■ **PROBLEM DETAILS**: In the listing below, locate the line that contains "This screenshot has width=771, height=491." and the line that contains "Viewport: 910px width, 1155px height.". Restate word for word those two lines and every line between them, and nothing else.

■ **RECORDS FOR THE TASK**:
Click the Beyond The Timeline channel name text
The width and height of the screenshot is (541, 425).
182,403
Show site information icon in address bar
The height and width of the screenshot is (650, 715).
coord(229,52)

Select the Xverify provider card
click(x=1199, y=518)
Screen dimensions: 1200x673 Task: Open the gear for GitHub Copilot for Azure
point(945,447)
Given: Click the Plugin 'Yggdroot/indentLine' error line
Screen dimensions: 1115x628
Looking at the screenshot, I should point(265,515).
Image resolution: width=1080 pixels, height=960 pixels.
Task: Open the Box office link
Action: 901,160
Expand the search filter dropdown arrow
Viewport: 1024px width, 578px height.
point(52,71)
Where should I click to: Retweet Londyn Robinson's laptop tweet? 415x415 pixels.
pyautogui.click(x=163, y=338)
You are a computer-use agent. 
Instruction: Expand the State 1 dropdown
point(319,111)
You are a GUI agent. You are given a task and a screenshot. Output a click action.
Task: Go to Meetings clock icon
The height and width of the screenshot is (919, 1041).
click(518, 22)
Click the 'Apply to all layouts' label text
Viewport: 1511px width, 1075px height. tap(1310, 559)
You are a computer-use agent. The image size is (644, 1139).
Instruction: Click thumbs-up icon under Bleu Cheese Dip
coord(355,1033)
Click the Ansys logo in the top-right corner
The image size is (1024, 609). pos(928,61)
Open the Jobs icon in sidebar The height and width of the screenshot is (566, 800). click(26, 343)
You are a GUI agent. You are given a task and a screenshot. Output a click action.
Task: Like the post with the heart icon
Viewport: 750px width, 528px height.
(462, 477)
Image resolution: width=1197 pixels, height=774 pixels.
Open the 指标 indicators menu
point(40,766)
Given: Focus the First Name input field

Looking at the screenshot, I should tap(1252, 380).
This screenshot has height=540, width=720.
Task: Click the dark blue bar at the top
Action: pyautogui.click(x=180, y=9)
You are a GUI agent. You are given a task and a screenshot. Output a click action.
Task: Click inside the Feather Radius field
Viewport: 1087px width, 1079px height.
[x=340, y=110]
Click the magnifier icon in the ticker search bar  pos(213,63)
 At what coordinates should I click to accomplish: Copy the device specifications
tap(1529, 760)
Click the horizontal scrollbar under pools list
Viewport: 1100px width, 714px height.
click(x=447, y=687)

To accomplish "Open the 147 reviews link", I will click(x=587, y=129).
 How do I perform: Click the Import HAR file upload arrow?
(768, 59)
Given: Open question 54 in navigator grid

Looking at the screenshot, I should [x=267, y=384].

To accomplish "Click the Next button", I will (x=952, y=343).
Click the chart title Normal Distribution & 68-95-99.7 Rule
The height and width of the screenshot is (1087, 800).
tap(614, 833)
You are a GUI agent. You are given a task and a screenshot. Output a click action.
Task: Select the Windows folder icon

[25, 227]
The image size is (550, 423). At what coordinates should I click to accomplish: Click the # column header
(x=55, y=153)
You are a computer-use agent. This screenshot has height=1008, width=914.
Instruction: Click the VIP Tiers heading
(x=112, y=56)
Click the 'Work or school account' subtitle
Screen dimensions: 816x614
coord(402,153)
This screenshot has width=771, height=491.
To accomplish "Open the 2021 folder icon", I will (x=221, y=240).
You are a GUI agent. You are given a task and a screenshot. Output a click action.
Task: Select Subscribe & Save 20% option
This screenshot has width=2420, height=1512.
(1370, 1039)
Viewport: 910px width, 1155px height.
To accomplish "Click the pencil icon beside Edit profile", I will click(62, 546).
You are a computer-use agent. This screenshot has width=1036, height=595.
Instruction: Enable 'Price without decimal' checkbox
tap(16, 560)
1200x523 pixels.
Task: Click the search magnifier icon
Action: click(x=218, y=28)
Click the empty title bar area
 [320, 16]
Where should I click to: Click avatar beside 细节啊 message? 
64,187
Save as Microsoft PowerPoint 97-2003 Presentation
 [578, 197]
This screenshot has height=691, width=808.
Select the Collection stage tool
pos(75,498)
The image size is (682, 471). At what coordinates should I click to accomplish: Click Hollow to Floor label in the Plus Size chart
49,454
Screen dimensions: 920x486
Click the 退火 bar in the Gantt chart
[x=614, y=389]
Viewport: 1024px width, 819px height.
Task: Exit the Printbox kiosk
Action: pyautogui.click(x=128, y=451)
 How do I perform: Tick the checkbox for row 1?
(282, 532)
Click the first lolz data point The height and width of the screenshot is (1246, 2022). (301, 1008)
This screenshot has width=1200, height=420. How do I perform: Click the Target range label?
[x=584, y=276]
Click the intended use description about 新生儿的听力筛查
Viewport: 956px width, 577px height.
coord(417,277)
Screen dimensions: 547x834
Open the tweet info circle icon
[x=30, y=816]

■ **ANSWER SECTION**:
This screenshot has width=771, height=491.
To accomplish "Open the 2021 folder icon", I will (x=221, y=240).
You are a GUI agent. You are given a task and a screenshot. Output a click action.
Task: Select Subscribe & Save 20% option
This screenshot has width=2420, height=1512.
(1370, 1039)
Viewport: 910px width, 1155px height.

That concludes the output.